Claude donna le signal. Stéphane ne bougea pas, s’attendant à ce que Jehanne s’élance contre lui ; en quoi elle ne le déçut pas. Il crut qu’il pourrait aussitôt la cueillir à la pointe de l’épée, mais au dernier instant elle se déroba et se décala sur le côté : l’attaque n’avait été qu’une feinte, et Stéphane dut se retourner promptement pour être de nouveau face à elle. Ils se jaugèrent. Jehanne semblait beaucoup plus calme que lorsqu’elle l’avait attaquée dans le donjon. Un instant, l’image de leur mère se superposa à son visage. C’est la tresse, comprit Stéphane. Elle se coiffe à la manière dont le faisait notre mère, et la ressemblance en est accentuée. Il fut un bref instant troublé. Ils ne s’étaient jamais vraiment bien entendus, Jehanne et lui : la rivalité était trop prégnante dans leurs relations, et ils s’étaient souvent battus. Leur mère les séparait alors, bien souvent, puis après sa mort c’était leur père. Mais aujourd’hui personne ne les séparerait. Ils ne se battaient plus aux poings. Aujourd’hui, l’un d’eux devrait rester couché au sol.

Stéphane changea la position de son épée, et il vit la méfiance passer dans les yeux de Jehanne. Elle ne connaît pas les positions, les enchaînements de l’épée, songea Stéphane avec un sentiment de supériorité. Il avait appris cet art sérieusement, comme tout fils de noble : à Jehanne, on avait permis de s’amuser quelque peu avec les armes, surtout le tir à l’arc, mais jamais on ne lui avait véritablement enseigné à se battre. Elle n’y était pas destinée. « Tu le vois à présent », songea-t-il. « Tu n’as aucune chance contre moi. Je te prouverai lequel de nous deux mérite le titre. » Il profita de son incertitude pour attaquer. Il la déborda, et elle dut battre en retraite pour échapper à sa lame ; Stéphane rit tout haut, pour être entendu de tous. Il ne cessa pas de rire lorsqu’elle l’assaillit à son tour, parant facilement le coup de son épée ; soudain, Jehanne lâcha sa lame, et la brusque absence de résistance déséquilibra Stéphane. Il poussa un cri : Jehanne venait de lui planter de la main gauche un petit couteau dans la cuisse, puis le lui arracher tout aussitôt. Il lança son épée contre elle, mais elle s’était déjà éloignée. Stéphane tomba sur un genou, sous le choc de la blessure. La poussière de la cour buvait déjà son sang. La douleur le faisait haleter. Sa voix était rauque quand il protesta :

– Tricherie ! Tu te bats comme un détrousseur des bas-fonds !
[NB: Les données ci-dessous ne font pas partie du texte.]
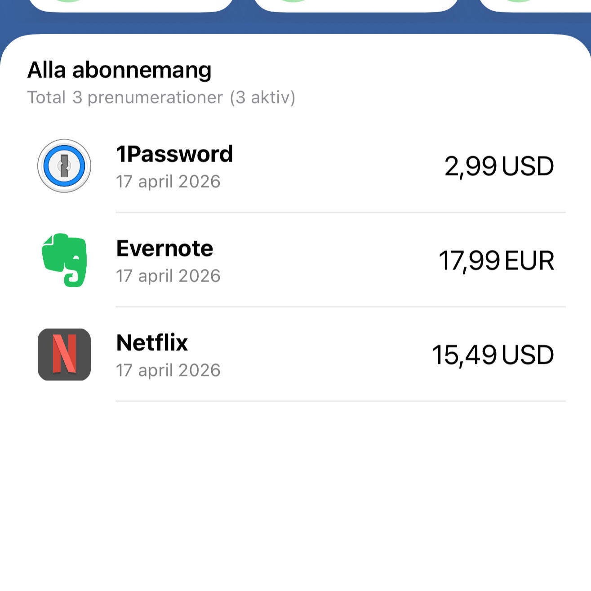
Task: Tap the green Evernote elephant icon
Action: (64, 260)
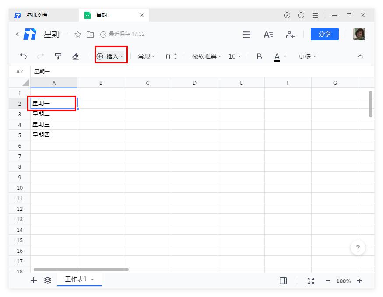Open the 微软雅黑 font dropdown
This screenshot has width=383, height=297.
(205, 56)
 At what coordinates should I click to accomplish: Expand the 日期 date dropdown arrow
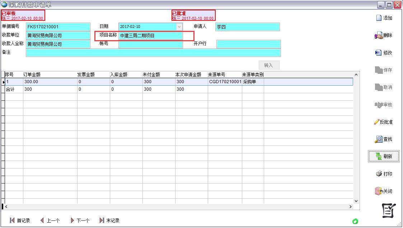coord(179,27)
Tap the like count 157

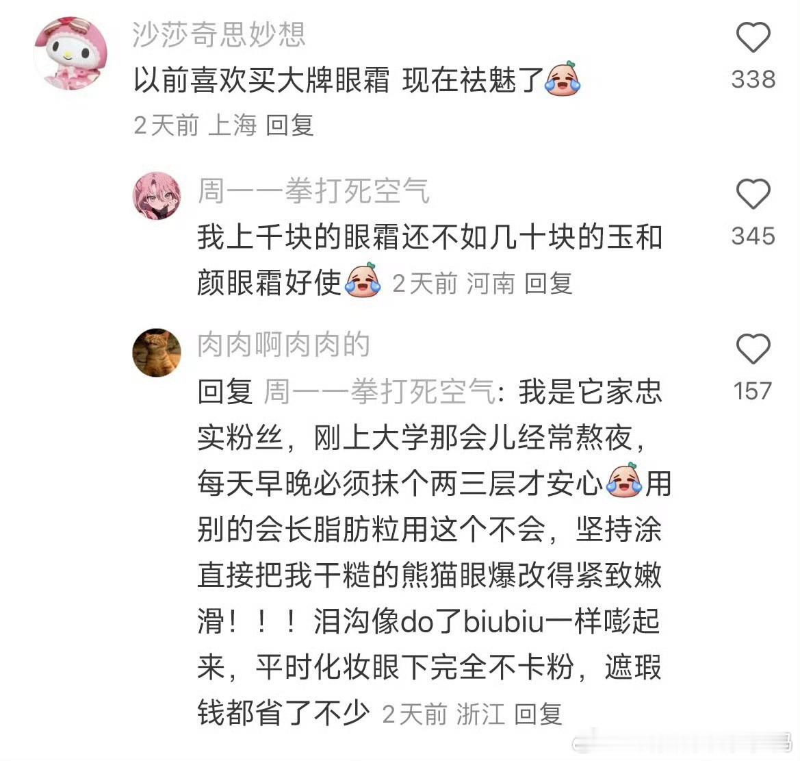pyautogui.click(x=753, y=391)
Jehanne était debout face à lui, son petit couteau dégouttant de liquide vermillon. Ses yeux flamboyaient, et il réalisa qu’elle allait attaquer encore, qu’elle ne se soucierait pas de lui proposer la reddition. Il saisit l’épée qu’elle avait abandonnée et la planta au sol pour se relever avec effort. Jehanne chargea aussitôt ; mais elle ne le trouva pas aussi faible qu’elle pouvait s’y attendre. Il visa la tête, et elle n’eut pas le temps d’esquiver tout à fait : un jaillissement de sang apparut au bout de l’épée de Stéphane. Aussitôt après elle le renversait. Quand il toucha terre, Stéphane réalisa qu’elle l’avait poussé en appuyant sur le couteau qu’elle lui avait enfoncé dans la poitrine. Elle l’arracha brutalement, comme la première fois ; Stéphane poussa un horrible râle qui fit frémir toute l’assistance. Il y eut un cri de femme, quelque part, qui s’acheva dans un sanglot.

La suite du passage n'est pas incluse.